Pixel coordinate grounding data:
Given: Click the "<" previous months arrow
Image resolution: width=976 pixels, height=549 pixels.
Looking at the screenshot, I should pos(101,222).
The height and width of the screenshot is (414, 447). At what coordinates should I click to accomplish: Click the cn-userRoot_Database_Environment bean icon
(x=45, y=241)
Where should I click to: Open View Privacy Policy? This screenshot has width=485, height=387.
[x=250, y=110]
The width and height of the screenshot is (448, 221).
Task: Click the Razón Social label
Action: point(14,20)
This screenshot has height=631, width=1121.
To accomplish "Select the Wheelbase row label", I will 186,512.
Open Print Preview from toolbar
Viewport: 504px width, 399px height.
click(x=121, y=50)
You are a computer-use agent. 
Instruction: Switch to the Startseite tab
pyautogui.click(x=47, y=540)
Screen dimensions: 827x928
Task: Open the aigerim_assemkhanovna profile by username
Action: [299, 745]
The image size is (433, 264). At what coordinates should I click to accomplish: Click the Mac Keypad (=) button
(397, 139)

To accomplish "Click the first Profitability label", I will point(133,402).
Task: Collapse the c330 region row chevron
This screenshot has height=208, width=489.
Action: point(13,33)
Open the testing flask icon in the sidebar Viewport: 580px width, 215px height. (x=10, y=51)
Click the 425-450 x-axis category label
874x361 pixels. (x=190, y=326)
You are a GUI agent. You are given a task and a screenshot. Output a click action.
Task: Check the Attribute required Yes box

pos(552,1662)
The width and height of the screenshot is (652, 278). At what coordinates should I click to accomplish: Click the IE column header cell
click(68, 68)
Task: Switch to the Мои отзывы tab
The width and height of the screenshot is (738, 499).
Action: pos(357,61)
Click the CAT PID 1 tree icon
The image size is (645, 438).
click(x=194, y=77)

*Problem statement*:
Go through the records above and repeat each one exactly.

*Solution to this exercise*:
Given: Click the "<" previous months arrow
Image resolution: width=976 pixels, height=549 pixels.
Looking at the screenshot, I should pos(101,222).
The height and width of the screenshot is (414, 447). At what coordinates should I click to accomplish: Click the cn-userRoot_Database_Environment bean icon
(x=45, y=241)
Where should I click to: Open View Privacy Policy? This screenshot has width=485, height=387.
[x=250, y=110]
The width and height of the screenshot is (448, 221).
Task: Click the Razón Social label
Action: point(14,20)
This screenshot has height=631, width=1121.
To accomplish "Select the Wheelbase row label", I will 186,512.
Open Print Preview from toolbar
Viewport: 504px width, 399px height.
click(x=121, y=50)
You are a computer-use agent. 
Instruction: Switch to the Startseite tab
pyautogui.click(x=47, y=540)
Screen dimensions: 827x928
Task: Open the aigerim_assemkhanovna profile by username
Action: [299, 745]
The image size is (433, 264). At what coordinates should I click to accomplish: Click the Mac Keypad (=) button
(397, 139)

To accomplish "Click the first Profitability label", I will point(133,402).
Task: Collapse the c330 region row chevron
This screenshot has height=208, width=489.
Action: point(13,33)
Open the testing flask icon in the sidebar Viewport: 580px width, 215px height. (x=10, y=51)
Click the 425-450 x-axis category label
874x361 pixels. (x=190, y=326)
You are a GUI agent. You are given a task and a screenshot. Output a click action.
Task: Check the Attribute required Yes box

pos(552,1662)
The width and height of the screenshot is (652, 278). At what coordinates should I click to accomplish: Click the IE column header cell
click(68, 68)
Task: Switch to the Мои отзывы tab
The width and height of the screenshot is (738, 499).
Action: pos(357,61)
Click the CAT PID 1 tree icon
The image size is (645, 438).
click(x=194, y=77)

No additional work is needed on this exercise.